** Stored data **
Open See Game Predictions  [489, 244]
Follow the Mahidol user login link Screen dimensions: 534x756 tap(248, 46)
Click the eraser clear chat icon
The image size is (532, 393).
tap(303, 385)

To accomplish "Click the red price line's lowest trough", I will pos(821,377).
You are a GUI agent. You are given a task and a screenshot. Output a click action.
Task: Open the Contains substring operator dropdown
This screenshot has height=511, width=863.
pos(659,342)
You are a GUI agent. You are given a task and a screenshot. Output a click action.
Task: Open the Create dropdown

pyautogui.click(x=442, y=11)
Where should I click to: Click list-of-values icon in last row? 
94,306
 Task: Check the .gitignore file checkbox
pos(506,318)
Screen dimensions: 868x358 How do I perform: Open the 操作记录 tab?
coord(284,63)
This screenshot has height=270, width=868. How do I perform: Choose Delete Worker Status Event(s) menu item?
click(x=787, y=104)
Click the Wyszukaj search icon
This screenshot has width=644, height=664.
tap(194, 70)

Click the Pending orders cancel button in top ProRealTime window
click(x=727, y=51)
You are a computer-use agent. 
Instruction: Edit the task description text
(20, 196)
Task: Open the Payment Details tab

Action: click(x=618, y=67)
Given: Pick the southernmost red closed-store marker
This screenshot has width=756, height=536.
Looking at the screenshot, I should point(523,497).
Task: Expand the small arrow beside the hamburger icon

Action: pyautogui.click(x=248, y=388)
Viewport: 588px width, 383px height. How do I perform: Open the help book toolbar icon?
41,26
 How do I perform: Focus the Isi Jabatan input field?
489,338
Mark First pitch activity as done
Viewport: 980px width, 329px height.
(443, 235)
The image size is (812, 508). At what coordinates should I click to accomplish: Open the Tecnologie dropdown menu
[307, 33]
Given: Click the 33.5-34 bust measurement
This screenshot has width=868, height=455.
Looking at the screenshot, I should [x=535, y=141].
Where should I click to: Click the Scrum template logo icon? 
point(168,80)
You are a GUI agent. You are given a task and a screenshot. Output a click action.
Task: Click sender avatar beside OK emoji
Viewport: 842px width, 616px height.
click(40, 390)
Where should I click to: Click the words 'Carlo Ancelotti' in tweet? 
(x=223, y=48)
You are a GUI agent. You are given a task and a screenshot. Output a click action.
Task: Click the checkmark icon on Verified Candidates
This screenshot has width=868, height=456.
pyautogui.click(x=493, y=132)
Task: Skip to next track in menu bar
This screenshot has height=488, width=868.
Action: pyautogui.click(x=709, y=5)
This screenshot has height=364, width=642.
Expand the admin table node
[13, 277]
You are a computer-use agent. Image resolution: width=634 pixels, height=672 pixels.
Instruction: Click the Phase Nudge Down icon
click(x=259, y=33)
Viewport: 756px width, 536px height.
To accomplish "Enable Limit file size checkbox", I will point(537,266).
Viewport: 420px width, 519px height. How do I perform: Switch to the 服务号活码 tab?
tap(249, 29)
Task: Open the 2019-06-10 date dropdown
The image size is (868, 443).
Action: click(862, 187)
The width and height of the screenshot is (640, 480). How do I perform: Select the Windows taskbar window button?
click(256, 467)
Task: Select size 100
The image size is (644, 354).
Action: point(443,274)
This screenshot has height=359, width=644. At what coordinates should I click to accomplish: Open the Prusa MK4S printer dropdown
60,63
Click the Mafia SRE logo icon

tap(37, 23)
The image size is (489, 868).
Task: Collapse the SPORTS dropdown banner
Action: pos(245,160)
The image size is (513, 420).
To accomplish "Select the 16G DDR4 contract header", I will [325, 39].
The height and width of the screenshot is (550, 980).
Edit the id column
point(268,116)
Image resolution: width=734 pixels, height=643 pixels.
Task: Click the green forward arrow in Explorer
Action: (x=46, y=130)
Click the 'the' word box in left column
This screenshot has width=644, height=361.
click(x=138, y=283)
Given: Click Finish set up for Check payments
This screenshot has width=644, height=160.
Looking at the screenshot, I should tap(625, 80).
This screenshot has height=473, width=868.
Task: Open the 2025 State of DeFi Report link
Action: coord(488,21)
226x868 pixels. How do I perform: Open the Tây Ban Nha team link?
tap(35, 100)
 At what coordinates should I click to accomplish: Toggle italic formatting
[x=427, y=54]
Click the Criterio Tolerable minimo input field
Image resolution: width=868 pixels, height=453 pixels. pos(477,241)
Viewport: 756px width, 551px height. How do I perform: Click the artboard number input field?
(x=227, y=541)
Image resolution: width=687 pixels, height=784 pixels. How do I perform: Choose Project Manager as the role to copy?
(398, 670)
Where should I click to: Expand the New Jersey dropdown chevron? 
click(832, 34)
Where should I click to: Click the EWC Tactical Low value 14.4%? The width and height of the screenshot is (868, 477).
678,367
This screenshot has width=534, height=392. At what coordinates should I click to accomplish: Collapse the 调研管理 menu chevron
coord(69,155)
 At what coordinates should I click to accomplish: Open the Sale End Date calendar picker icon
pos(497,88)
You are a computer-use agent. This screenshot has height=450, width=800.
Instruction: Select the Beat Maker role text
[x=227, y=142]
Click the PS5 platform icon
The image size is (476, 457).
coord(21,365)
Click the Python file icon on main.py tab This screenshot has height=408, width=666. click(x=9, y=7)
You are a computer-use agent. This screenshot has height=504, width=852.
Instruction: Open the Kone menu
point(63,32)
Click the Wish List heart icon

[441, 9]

** WHAT YOU NEED TO DO **
Would you copy out all of the entries exactly?

** THE COMPLETED TASK **
Open See Game Predictions  [489, 244]
Follow the Mahidol user login link Screen dimensions: 534x756 tap(248, 46)
Click the eraser clear chat icon
The image size is (532, 393).
tap(303, 385)

To accomplish "Click the red price line's lowest trough", I will pos(821,377).
You are a GUI agent. You are given a task and a screenshot. Output a click action.
Task: Open the Contains substring operator dropdown
This screenshot has height=511, width=863.
pos(659,342)
You are a GUI agent. You are given a task and a screenshot. Output a click action.
Task: Open the Create dropdown

pyautogui.click(x=442, y=11)
Where should I click to: Click list-of-values icon in last row? 
94,306
 Task: Check the .gitignore file checkbox
pos(506,318)
Screen dimensions: 868x358 How do I perform: Open the 操作记录 tab?
coord(284,63)
This screenshot has height=270, width=868. How do I perform: Choose Delete Worker Status Event(s) menu item?
click(x=787, y=104)
Click the Wyszukaj search icon
This screenshot has width=644, height=664.
tap(194, 70)

Click the Pending orders cancel button in top ProRealTime window
click(x=727, y=51)
You are a computer-use agent. 
Instruction: Edit the task description text
(20, 196)
Task: Open the Payment Details tab

Action: click(x=618, y=67)
Given: Pick the southernmost red closed-store marker
This screenshot has width=756, height=536.
Looking at the screenshot, I should point(523,497).
Task: Expand the small arrow beside the hamburger icon

Action: pyautogui.click(x=248, y=388)
Viewport: 588px width, 383px height. How do I perform: Open the help book toolbar icon?
41,26
 How do I perform: Focus the Isi Jabatan input field?
489,338
Mark First pitch activity as done
Viewport: 980px width, 329px height.
(443, 235)
The image size is (812, 508). At what coordinates should I click to accomplish: Open the Tecnologie dropdown menu
[307, 33]
Given: Click the 33.5-34 bust measurement
This screenshot has width=868, height=455.
Looking at the screenshot, I should [x=535, y=141].
Where should I click to: Click the Scrum template logo icon? 
point(168,80)
You are a GUI agent. You are given a task and a screenshot. Output a click action.
Task: Click sender avatar beside OK emoji
Viewport: 842px width, 616px height.
click(40, 390)
Where should I click to: Click the words 'Carlo Ancelotti' in tweet? 
(x=223, y=48)
You are a GUI agent. You are given a task and a screenshot. Output a click action.
Task: Click the checkmark icon on Verified Candidates
This screenshot has width=868, height=456.
pyautogui.click(x=493, y=132)
Task: Skip to next track in menu bar
This screenshot has height=488, width=868.
Action: pyautogui.click(x=709, y=5)
This screenshot has height=364, width=642.
Expand the admin table node
[13, 277]
You are a computer-use agent. Image resolution: width=634 pixels, height=672 pixels.
Instruction: Click the Phase Nudge Down icon
click(x=259, y=33)
Viewport: 756px width, 536px height.
To accomplish "Enable Limit file size checkbox", I will point(537,266).
Viewport: 420px width, 519px height. How do I perform: Switch to the 服务号活码 tab?
tap(249, 29)
Task: Open the 2019-06-10 date dropdown
The image size is (868, 443).
Action: click(862, 187)
The width and height of the screenshot is (640, 480). How do I perform: Select the Windows taskbar window button?
click(256, 467)
Task: Select size 100
The image size is (644, 354).
Action: point(443,274)
This screenshot has height=359, width=644. At what coordinates should I click to accomplish: Open the Prusa MK4S printer dropdown
60,63
Click the Mafia SRE logo icon

tap(37, 23)
The image size is (489, 868).
Task: Collapse the SPORTS dropdown banner
Action: pos(245,160)
The image size is (513, 420).
To accomplish "Select the 16G DDR4 contract header", I will [325, 39].
The height and width of the screenshot is (550, 980).
Edit the id column
point(268,116)
Image resolution: width=734 pixels, height=643 pixels.
Task: Click the green forward arrow in Explorer
Action: (x=46, y=130)
Click the 'the' word box in left column
This screenshot has width=644, height=361.
click(x=138, y=283)
Given: Click Finish set up for Check payments
This screenshot has width=644, height=160.
Looking at the screenshot, I should tap(625, 80).
This screenshot has height=473, width=868.
Task: Open the 2025 State of DeFi Report link
Action: coord(488,21)
226x868 pixels. How do I perform: Open the Tây Ban Nha team link?
tap(35, 100)
 At what coordinates should I click to accomplish: Toggle italic formatting
[x=427, y=54]
Click the Criterio Tolerable minimo input field
Image resolution: width=868 pixels, height=453 pixels. pos(477,241)
Viewport: 756px width, 551px height. How do I perform: Click the artboard number input field?
(x=227, y=541)
Image resolution: width=687 pixels, height=784 pixels. How do I perform: Choose Project Manager as the role to copy?
(398, 670)
Where should I click to: Expand the New Jersey dropdown chevron? 
click(832, 34)
Where should I click to: Click the EWC Tactical Low value 14.4%? The width and height of the screenshot is (868, 477).
678,367
This screenshot has width=534, height=392. At what coordinates should I click to accomplish: Collapse the 调研管理 menu chevron
coord(69,155)
 At what coordinates should I click to accomplish: Open the Sale End Date calendar picker icon
pos(497,88)
You are a computer-use agent. This screenshot has height=450, width=800.
Instruction: Select the Beat Maker role text
[x=227, y=142]
Click the PS5 platform icon
The image size is (476, 457).
coord(21,365)
Click the Python file icon on main.py tab This screenshot has height=408, width=666. click(x=9, y=7)
You are a computer-use agent. This screenshot has height=504, width=852.
Instruction: Open the Kone menu
point(63,32)
Click the Wish List heart icon

[441, 9]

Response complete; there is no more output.